Requirement - Up to and including the line with "Task: Open the JSON response format dropdown", return every line from the start of the entries below exactly.
START Records for this task
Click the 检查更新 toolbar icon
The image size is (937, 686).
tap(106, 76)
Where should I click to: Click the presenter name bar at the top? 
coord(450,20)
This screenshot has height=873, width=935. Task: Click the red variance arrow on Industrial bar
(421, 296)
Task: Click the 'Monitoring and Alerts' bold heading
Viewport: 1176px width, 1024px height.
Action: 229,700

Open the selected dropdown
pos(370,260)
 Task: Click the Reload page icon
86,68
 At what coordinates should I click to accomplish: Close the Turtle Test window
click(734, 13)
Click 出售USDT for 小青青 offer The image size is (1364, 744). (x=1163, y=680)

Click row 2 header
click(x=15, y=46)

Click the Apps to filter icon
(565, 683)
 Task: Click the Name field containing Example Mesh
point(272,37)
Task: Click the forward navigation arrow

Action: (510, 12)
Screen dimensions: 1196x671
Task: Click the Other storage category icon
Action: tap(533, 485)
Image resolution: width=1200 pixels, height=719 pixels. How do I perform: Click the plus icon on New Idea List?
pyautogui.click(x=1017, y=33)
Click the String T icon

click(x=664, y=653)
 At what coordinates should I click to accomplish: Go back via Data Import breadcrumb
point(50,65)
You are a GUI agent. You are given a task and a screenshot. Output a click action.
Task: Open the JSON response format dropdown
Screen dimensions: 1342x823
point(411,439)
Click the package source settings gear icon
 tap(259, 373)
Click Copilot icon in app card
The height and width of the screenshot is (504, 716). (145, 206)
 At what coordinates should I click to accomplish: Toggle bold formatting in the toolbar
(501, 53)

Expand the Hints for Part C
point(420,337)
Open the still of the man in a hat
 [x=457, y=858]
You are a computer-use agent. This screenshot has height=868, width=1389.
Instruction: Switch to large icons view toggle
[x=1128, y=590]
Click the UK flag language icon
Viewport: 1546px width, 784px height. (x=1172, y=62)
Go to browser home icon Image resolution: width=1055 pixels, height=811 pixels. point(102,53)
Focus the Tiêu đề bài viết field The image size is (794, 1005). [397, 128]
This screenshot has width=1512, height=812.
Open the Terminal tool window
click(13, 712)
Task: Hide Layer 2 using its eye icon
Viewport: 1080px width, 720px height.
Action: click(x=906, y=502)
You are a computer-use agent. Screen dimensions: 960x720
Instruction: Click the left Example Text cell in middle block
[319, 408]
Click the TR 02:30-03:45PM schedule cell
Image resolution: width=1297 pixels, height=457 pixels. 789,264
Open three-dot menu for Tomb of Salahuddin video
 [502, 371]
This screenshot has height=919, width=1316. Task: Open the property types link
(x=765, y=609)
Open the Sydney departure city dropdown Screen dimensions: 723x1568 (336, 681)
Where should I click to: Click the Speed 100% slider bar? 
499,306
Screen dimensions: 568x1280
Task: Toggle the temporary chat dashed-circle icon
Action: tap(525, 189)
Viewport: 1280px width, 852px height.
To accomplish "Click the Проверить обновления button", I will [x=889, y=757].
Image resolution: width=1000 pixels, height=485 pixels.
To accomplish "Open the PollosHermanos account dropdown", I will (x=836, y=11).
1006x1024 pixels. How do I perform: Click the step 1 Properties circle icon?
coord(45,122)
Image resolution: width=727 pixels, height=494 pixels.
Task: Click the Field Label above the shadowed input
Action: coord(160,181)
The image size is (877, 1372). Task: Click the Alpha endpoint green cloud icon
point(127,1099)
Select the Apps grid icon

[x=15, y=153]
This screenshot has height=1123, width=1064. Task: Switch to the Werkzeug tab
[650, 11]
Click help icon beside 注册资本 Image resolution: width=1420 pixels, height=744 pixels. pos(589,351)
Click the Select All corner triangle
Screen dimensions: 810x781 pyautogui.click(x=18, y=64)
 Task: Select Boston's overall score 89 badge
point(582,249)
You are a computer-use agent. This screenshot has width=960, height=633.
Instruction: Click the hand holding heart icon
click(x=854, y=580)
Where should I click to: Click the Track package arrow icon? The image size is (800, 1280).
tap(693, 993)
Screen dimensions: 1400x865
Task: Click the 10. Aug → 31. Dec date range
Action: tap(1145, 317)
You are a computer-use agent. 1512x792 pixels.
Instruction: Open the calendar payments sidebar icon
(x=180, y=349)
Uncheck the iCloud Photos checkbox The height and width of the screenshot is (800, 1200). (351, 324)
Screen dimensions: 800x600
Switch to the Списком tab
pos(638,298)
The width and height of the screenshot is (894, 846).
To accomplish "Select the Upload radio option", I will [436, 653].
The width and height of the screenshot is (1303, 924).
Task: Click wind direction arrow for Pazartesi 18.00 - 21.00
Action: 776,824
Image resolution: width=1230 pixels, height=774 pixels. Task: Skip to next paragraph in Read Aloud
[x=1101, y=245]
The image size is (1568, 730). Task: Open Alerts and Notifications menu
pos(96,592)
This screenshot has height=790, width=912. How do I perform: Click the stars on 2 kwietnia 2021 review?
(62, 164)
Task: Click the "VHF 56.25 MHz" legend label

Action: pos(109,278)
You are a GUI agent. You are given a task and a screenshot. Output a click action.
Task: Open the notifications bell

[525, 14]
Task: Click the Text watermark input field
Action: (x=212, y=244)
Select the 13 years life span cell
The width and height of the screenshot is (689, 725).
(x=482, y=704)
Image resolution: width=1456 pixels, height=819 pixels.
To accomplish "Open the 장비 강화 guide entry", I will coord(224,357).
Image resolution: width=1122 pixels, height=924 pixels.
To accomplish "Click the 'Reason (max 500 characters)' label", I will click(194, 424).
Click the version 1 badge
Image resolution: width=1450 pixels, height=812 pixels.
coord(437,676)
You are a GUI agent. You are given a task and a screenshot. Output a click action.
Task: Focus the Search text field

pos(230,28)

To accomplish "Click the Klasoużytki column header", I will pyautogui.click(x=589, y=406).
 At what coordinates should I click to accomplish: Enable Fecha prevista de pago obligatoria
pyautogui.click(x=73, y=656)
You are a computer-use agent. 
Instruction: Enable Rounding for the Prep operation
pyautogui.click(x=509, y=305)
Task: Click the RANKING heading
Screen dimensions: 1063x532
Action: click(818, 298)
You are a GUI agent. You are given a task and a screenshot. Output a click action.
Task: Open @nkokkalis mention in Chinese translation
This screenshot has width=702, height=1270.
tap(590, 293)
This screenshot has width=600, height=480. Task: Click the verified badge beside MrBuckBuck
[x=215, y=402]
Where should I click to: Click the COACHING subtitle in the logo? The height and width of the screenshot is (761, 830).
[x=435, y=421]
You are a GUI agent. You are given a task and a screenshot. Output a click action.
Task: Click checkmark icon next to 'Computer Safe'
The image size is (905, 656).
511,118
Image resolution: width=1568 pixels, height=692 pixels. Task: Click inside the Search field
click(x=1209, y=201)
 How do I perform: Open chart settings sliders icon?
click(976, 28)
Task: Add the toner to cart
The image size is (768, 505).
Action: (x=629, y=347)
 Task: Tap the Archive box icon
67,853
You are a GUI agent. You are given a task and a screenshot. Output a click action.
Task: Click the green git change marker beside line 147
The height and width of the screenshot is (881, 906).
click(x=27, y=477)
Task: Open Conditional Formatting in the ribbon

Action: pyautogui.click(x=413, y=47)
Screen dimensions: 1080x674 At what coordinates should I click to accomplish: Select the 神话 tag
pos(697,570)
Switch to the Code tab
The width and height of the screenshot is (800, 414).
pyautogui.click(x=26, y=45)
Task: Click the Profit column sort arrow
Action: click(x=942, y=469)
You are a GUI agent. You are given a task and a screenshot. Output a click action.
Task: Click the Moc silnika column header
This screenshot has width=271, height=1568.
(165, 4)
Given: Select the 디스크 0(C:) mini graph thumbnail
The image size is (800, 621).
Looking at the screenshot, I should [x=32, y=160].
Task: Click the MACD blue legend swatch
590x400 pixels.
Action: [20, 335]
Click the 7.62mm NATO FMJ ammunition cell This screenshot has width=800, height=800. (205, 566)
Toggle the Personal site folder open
END Records for this task
Reply to the exercise -
Click the 检查更新 toolbar icon
The image size is (937, 686).
tap(106, 76)
Where should I click to: Click the presenter name bar at the top? 
coord(450,20)
This screenshot has height=873, width=935. Task: Click the red variance arrow on Industrial bar
(421, 296)
Task: Click the 'Monitoring and Alerts' bold heading
Viewport: 1176px width, 1024px height.
Action: 229,700

Open the selected dropdown
pos(370,260)
 Task: Click the Reload page icon
86,68
 At what coordinates should I click to accomplish: Close the Turtle Test window
click(734, 13)
Click 出售USDT for 小青青 offer The image size is (1364, 744). (x=1163, y=680)

Click row 2 header
click(x=15, y=46)

Click the Apps to filter icon
(565, 683)
 Task: Click the Name field containing Example Mesh
point(272,37)
Task: Click the forward navigation arrow

Action: (510, 12)
Screen dimensions: 1196x671
Task: Click the Other storage category icon
Action: tap(533, 485)
Image resolution: width=1200 pixels, height=719 pixels. How do I perform: Click the plus icon on New Idea List?
pyautogui.click(x=1017, y=33)
Click the String T icon

click(x=664, y=653)
 At what coordinates should I click to accomplish: Go back via Data Import breadcrumb
point(50,65)
You are a GUI agent. You are given a task and a screenshot. Output a click action.
Task: Open the JSON response format dropdown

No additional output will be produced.